Tuesday, September 7, 2010

Taste of another custom...

So, my cousin went to Dubai (yes, all the way over to the infamous, luxurious Dubai) and posted the pictures of Facebook to prove it. She indulged in the exquisite desires and comforts that Dubai has to offer. But, who's jealous. I'm not jealous. Who said anything about jealous? Ohhh, one day, perhaps...
She partook in the custom that even the caterpillar in Alice in Wonderland experienced. The Hookah Pipe. Who remembers the relaxed, cool caterpillar puffing on the end of the stem? I remember when I first saw a hookah bar. I was at a Writer's Conference in Tampa and striding along with a few authors, we stumbled on one. Aussie bestselling author, Anita Heiss, and I wanted to try it out. Hey, that's what writer's do. We engage our senses and dare to experience life so that we can write about it. However, we didn't because the other two writer's didn't want to do it. Awww....

So, guess what? Charlotte has a hookah bar. Well, it's a dessert bar with hookah pipes. Same thing. And, I tried it. Yep, along with some other virgins to the hookah. We had to ask some hookah novices to show us what to do. I have to admit, it was exciting to try something new - that was also legal. And, it was pretty relaxing as well. (I don't think my pastor would approve, but if I was still a member of Christ Central, it would be fine since I know Pastor Harold experienced it and is not the least judgemental.)

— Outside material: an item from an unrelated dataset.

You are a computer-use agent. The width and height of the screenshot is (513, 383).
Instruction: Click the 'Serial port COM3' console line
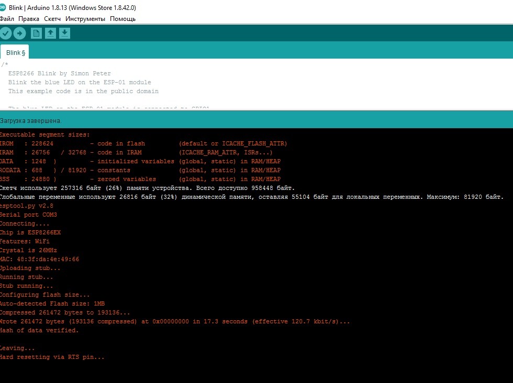[x=28, y=215]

The group of us puffed the strawberry flavored leaves and chuckled at each other as we attempted to look cool as newbies. It was cool. An experience, but I won't be feigning to get to the hookah bar every weekend for a fix. Now, if I ever go to Dubai, I know exactly what to expect. Or, if I'm every hanging out with Snoop, I'll know what he means by puff-puff pass - but only in the legal sense. :)

Monday, September 6, 2010

My Plea for Common Sense

If you haven't heard by now, let me be the first to tell you. Common Sense is available! And, as much as I hate to admit it (to admit it is an act of betrayal), I am wanting me some Common Sense. Well, you all might know him as Common. Common Sense was his name back in the day. And yes, Serena let him go! (It's about time! Come on home to me, Common...just come on home!) She claims to have commitment issues. (Whateva!)

I'm admitting it because my BFF used to be in love with Common. And, we women have a code that we follow. Girlfriend Code #3: Never Date Your GF's exes. Well, technically, he isn't her ex, but its like the same thing since she had a secret love for him (and Will Smith). Anyhoo, it's not my fault that I have these feelings for him. It's Common's!

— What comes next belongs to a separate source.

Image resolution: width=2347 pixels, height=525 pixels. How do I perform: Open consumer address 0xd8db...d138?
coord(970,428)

It all started when he spotted me in a crowd at his concert and pulled me on stage and personally serenaded/rapped to me two songs and hugged on me and took pictures with me and left his body sweat on me (taking a big breath). Ahhhh....Common. You just have to sigh dreamily when you think of him. He's so intellectual and grounded. And, I bet he can hold a conversation. What a turn on! Okay, okay, moving on... That's when the fantasy began.



I mean, I just don't understand why Erykah and Serena can't appreciate that good man! Well, I'm sure they appreciated him when they were together, but come on, he's fine, beautiful smile, talented, smart, and I'm sure he values the beauty in women. He just has to!

Well, Common, I'm sending you my plea! Just come on back to me! We've got so much in common, Common. Your first major album was Like Water For Chocolate at that was the title for the first foreign film I ever saw! We both majored in Business Administration, although I was quite bored with it and changed my major. We both are spiritually connected, have one daughter, and use our gifts of writing/presenting to change minds. I get you, Common! We're both vegan, well, I hope you're still vegan. Ahh, I could go on and on about how we would make lifetime friends, but instead, I'll wait for your arrival back to Charlotte.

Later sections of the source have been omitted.